Complete Example: Email Service
Here’s everything working together in a production-ready email service:
// Settings with validation
public class EmailSettings
{
public const string SectionName = "Email";
[Required]
public string SmtpServer { get; set; } = string.Empty;
[Range(1, 65535)]
public int Port { get; set; } = 587;
[Required]
[EmailAddress]
public string FromAddress { get; set; } = string.Empty;
public bool EnableSsl { get; set; } = true;
}
// Service implementation
public class EmailService
{
private readonly EmailSettings _settings;
private readonly ILogger<EmailService> _logger;
public EmailService(IOptions<EmailSettings> options, ILogger<EmailService> logger)
{
_settings = options.Value;
_logger = logger;
// Additional validation for critical settings
if (string.IsNullOrEmpty(_settings.SmtpServer))
throw new InvalidOperationException("SMTP server is not configured");
}
public async Task SendEmailAsync(string to, string subject, string body)
{
_logger.LogInformation("Sending email to {To} via {SmtpServer}:{Port}",
to, _settings.SmtpServer, _settings.Port);
// Implementation using _settings properties
// All connection details, timeouts, SSL settings come from config
}
}
// Program.cs setup
var builder = WebApplication.CreateBuilder(args);
// Configure with full validation
builder.Services.Configure<EmailSettings>(
builder.Configuration.GetSection(EmailSettings.SectionName))
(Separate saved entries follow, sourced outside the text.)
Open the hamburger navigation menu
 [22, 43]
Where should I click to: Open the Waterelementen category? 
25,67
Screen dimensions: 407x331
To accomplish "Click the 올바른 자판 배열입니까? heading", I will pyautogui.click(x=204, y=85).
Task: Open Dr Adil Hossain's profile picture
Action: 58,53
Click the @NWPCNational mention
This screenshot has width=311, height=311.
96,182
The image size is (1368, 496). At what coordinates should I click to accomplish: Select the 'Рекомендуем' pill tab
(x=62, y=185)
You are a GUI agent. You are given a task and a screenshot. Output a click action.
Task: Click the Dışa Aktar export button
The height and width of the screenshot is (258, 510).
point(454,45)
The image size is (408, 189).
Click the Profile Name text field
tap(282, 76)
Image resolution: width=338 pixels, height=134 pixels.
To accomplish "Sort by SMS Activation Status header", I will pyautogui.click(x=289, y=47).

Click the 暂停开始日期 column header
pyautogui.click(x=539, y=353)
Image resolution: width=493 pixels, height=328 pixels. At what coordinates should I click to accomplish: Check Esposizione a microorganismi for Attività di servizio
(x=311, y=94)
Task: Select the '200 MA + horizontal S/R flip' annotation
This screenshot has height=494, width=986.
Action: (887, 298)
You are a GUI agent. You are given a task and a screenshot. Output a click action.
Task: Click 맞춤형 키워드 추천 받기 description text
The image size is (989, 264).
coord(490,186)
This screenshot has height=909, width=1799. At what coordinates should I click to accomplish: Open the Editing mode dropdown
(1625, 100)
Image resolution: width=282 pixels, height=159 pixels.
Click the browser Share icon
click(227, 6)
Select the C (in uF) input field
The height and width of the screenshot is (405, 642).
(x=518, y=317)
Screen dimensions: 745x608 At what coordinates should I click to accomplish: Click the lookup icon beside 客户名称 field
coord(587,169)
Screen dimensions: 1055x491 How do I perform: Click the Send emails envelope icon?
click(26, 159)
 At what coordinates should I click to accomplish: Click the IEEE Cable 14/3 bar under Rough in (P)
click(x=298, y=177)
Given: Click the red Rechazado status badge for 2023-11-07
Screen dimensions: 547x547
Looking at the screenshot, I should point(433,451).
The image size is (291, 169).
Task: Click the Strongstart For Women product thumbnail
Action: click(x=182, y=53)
.ValidateDataAnnotations()
.ValidateOnStart();
// Register service
builder.Services.AddScoped<EmailService>();
var app = builder.Build();
This is configuration done right — type-safe, validated, testable, and production-ready.
Production Health Checklist
Self-Audit: How Production-Ready Is Your Configuration?
Beginner Level
- Type Safety: All configuration uses strongly-typed classes
- No Direct Access: No direct
IConfigurationaccess in business services - Constants: Configuration keys are constants, not magic strings
Intermediate Level
- Validation: Required settings validated at startup
- Fail Fast: Application fails with clear error messages for bad config
- Proper DI: Services receive
IOptions<T>, notIConfiguration
Advanced Level
- Environment Support: Base configuration + environment-specific overrides
- Testing: Configuration can be mocked and validated in tests
- Operations: Support teams can understand configuration errors
The Professional Developer Mindset
Here’s what separates professional .NET developers when it comes to configuration:
They think about failure modes. What happens when config is missing? When it’s invalid? When environments change?
They design for testability. Can you unit test this service? Can you easily mock the configuration?
They plan for operations. Can support teams understand what’s misconfigured from error messages? Can you change settings without redeployment?
The Options pattern combined with proper validation and dependency injection isn’t just about cleaner code — it’s about building .NET applications that behave predictably under all conditions. This isn’t about perfect code, it’s about making your apps reliable in production.